#### Fragmento seleccionado
Revista Siete Días
Ilustrados
24.02.1969 |
Una vez más la dividida ciudad alemana se convierte en foco
de una crisis que amenaza con caldear la guerra fría. El
bloqueo de Berlín, impuesto por las autoridades del Este, no
sólo pretende evitar que sus rivales de Bonn realicen allí
sus elecciones, sino también neutralizar las maniobras
desplegadas por los partidarios de la reunificación
'Yo también soy berlinés'. Nadie ha olvidado esa frase
impactante, acuñada por el asesinado presidente
estadounidense John F. Kennedy cuando visitó Berlín Oeste,
en 1961. ¿La repetirá —a su manera y con diferente estilo—
el recién electo Richard Nixon, cuando el próximo 27 visite
la ciudad dividida? Esta pregunta no sólo acucia a los
berlineses; desvela a ambas Alemanias, la de Bonn y la de
Pankow, separadas por el río Elba y por la hegemonía de los
dos bloques, capitalista y comunista. Pero sólo los
observadores más lúcidos advierten que, si Nixon se
convirtiese en eco del recuerdo imborrable de Kennedy y
repitiera Yo también soy berlinés, la misma frase
significaría algo por completo distinto y se integraría en
un planteo político nuevo.
Cuando Kennedy lanzó su exclamación emocional y demagógica,
Berlín ya estaba dividida por el demasiado famoso muro, y la
situación se hallaba congelada, sin límites previsibles,
apta sólo para que deambulasen los patéticos espías de John
Le Carré. El joven presidente pretendía únicamente
tranquilizar a los alemanes occidentales, dándoles la
seguridad de que no los abandonaría por lejos que avanzara
en el camino de la coexistencia pacífica, abierto junto con
el otro K, el entonces primer ministro soviético Nikita
Khruschev. En ese momento, los gestos de desafío pesaban
mucho menos en la balanza política que los actos de
distensión mundial, y Kennedy no lo ignoraba.
Hoy, el presidente Richard Nixon y la troika que
dificultosamente lleva las riendas en Moscú saben que el
hielo de Berlín se resquebraja y que allí puede surgir un
nuevo foco para caldear la guerra fría. Ya es evidente que
la política de distensión y la tesis de la coexistencia
pacífica han perdido vigencia. Las agujas del reloj de la
historia han girado hacia atrás, hacia esa época dura en que
se intentaba evitar un fatal enfrentamiento bélico con la
táctica de tantear por medio de posiciones de fuerza la
voluntad y la capacidad de respuesta del adversario.
La actual crisis de Berlín se desencadenó el 20 de diciembre
del año pasado, cuando Bonn anunció que la elección del
presidente de la República Federal Alemana (que será el
sucesor del anciano Heinrich Luebke) se realizaría en Berlín
Oeste el 5 de marzo próximo. La reacción inmediata no
provino —como era de esperar— del presidente Walter Ulbricht
y su Alemania comunista, sino de Moscú, que a través del
diario Pravda esgrimió veladas amenazas de represalias. Es
un hecho significativo, pues revela que la URSS pretende
otra vez dirigir las relaciones exteriores de Europa
Oriental. La rehabilitación de José Stalin —muy visible en
recientes novelas y libros de historia soviéticos— ya asume
vigencia política.
########
#### Datos proporcionados
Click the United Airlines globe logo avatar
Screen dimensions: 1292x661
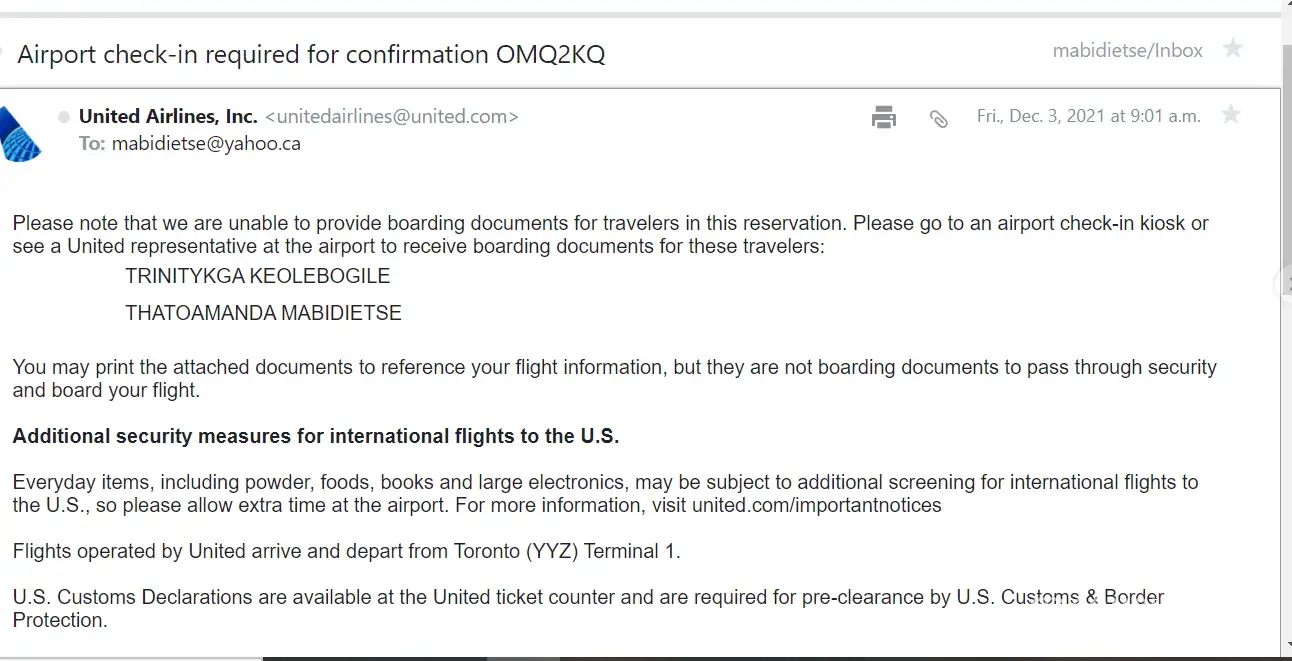(20, 134)
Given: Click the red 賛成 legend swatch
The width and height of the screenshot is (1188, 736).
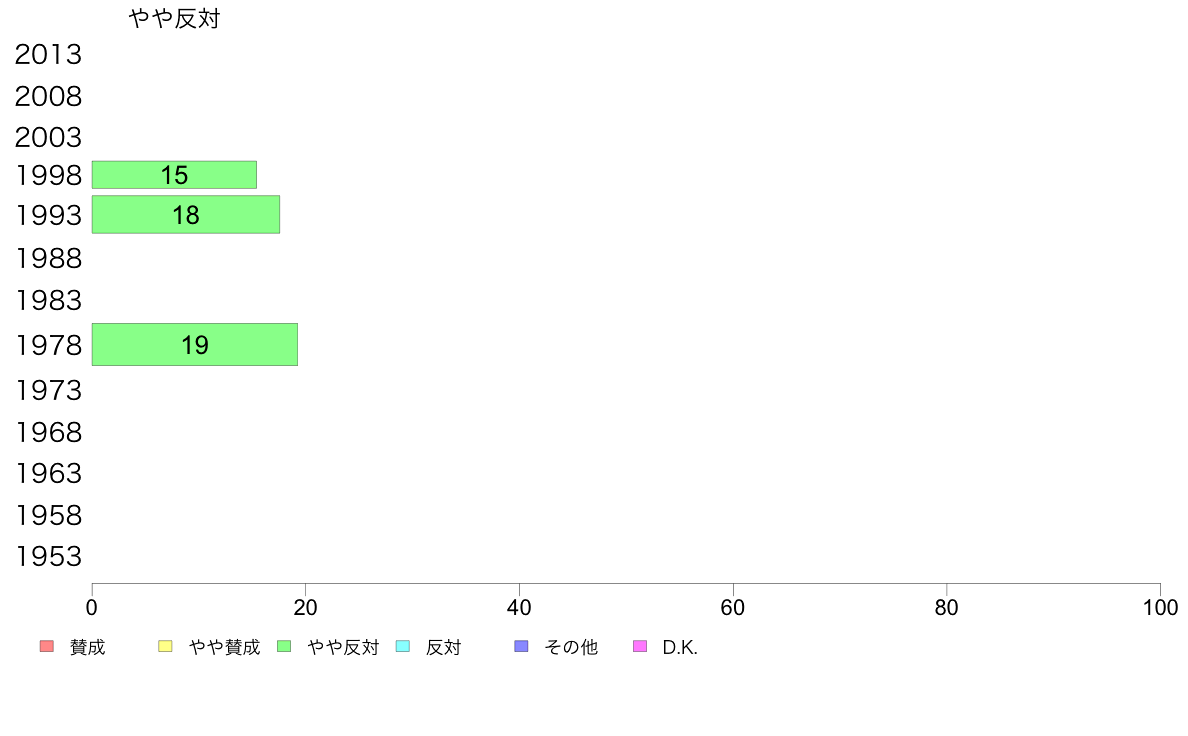Looking at the screenshot, I should 47,646.
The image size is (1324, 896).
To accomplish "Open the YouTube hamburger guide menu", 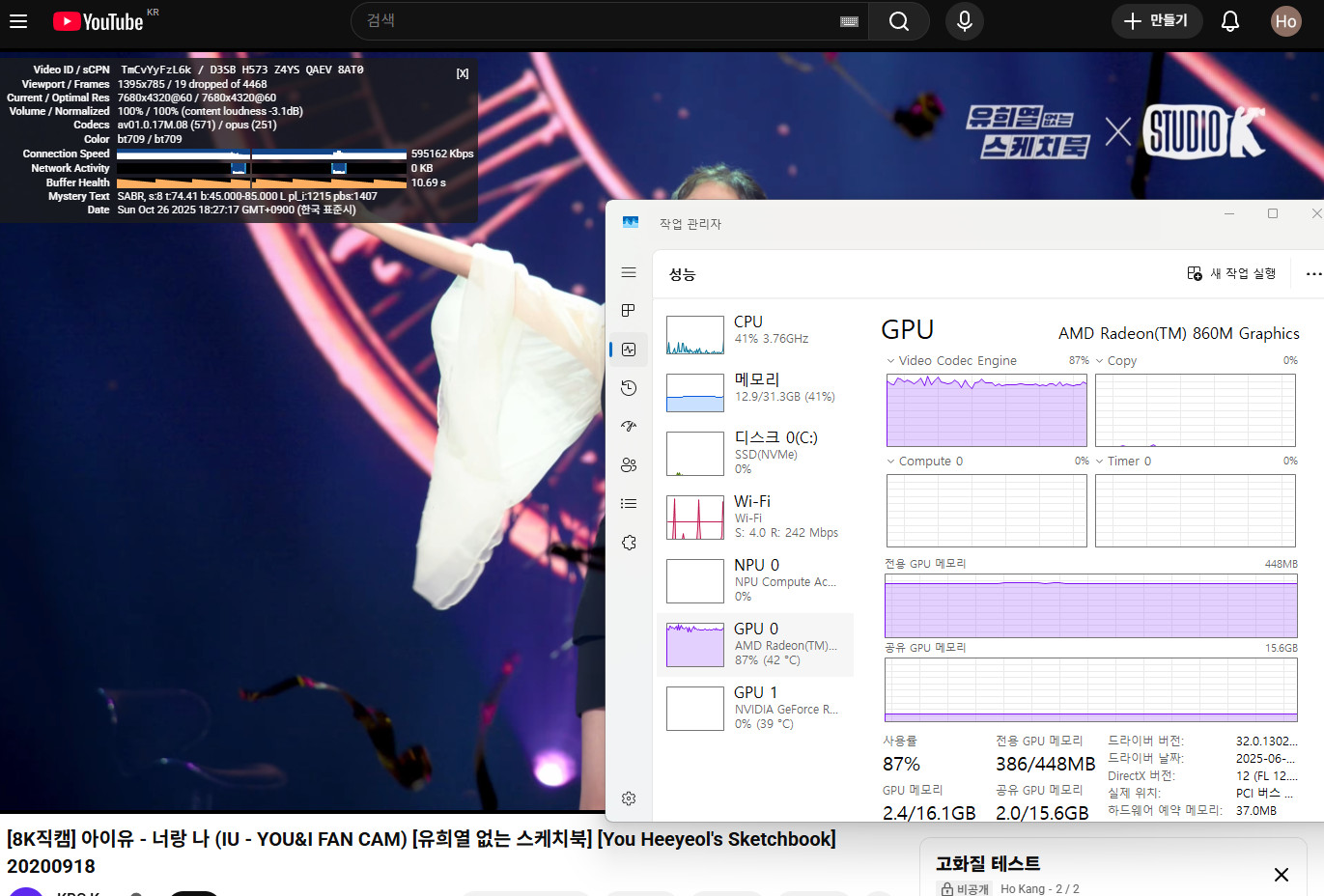I will (18, 20).
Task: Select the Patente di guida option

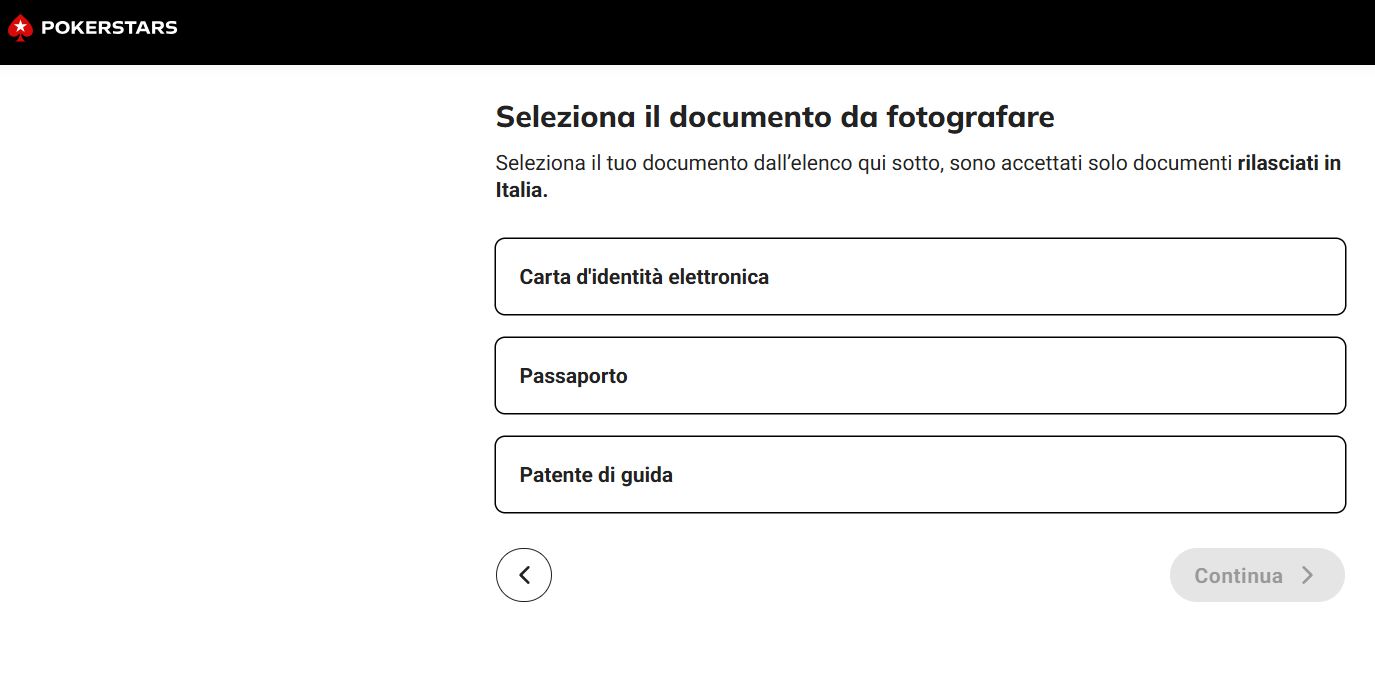Action: [919, 474]
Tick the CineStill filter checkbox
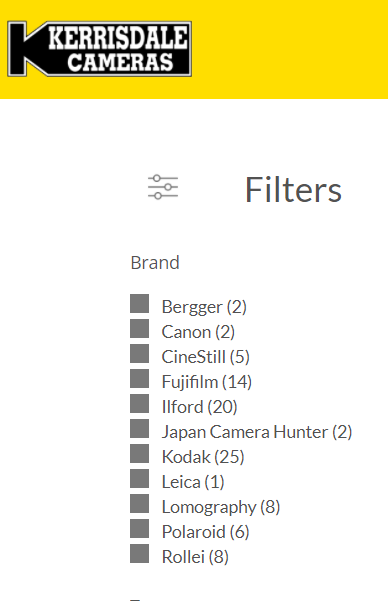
########
- Consignas -
1. Según el artículo sobre la crisis de Berlín, ¿por qué resulta significativo que la reacción inmediata al anuncio de Bonn no proviniera de Walter Ulbricht? Responda en una a tres oraciones.
2. Redacte la continuación del artículo sobre la crisis de Berlín a partir de su última oración.

- Respuestas del ejercicio -
1. La reacción inmediata provino de Moscú, que a través del diario Pravda esgrimió veladas amenazas de represalias. Esto es significativo porque revela que la URSS pretende otra vez dirigir las relaciones exteriores de Europa Oriental.

2.
El gobierno de Bonn desdeñó la advertencia rusa y convocó a
los 1.036 miembros de la Asamblea Nacional que elegirán al
sucesor de Luebke. La reunión del 5 de marzo se realizará en
el reconstruido edificio del Reichstag (Palacio del
Congreso) que se halla ubicado junto al muro de Berlín, en
el sector oeste. El sentido simbólico del acto fue
patentizado por un corresponsal de la agencia UPI cuando
escribió: "El Parlamento de Alemania Federal ha elegido al
presidente de la nación en Bonn, capital temporal, en los
últimos veinte años, pero esta vez resolvió hacerlo en
Berlín, como símbolo de su fe en la reunificación". Dentro
del marco de la renovada guerra fría, Bonn cobra mayor
audacia y, lógicamente, suscita una respuesta igualmente
agresiva de parte del régimen comunista de Ulbricht, quien,
en evidente acuerdo con Moscú, el 9 de febrero anunció un
severo bloqueo impuesto a Berlín.
Desde el día 10, los funcionarios y los militares de
Alemania Federal, así como todos los envíos de materiales
relacionados con la reunión de la Asamblea Nacional,
encuentran férreamente cerrado el tránsito a Berlín Oeste,
que está a 177 kilómetros de la frontera alemana federal, es
decir, sólidamente enclavado en territorio comunista. En
verdad, el régimen de Ulbricht se considera cabeza de una
nación soberana (aunque no cuente con el reconocimiento de
ningún país occidental) y, por lo tanto, tendría derecho a
abrir o cerrar el tránsito por su territorio de acuerdo con
sus propias normas. Pero le está vedado interferir en los
corredores aéreos que controlan las cuatro grandes
potencias: EE.UU., Gran Bretaña, Francia y la URSS. Mientras
febriles consultas se realizaban en ambos bandos y a
diversos niveles, los analistas recordaban los sucesivos
episodios que, a partir de la Segunda Guerra Mundial, fueron
convirtiendo a la antigua capital alemana en uno de los más
explosivos polvorines existentes en Europa.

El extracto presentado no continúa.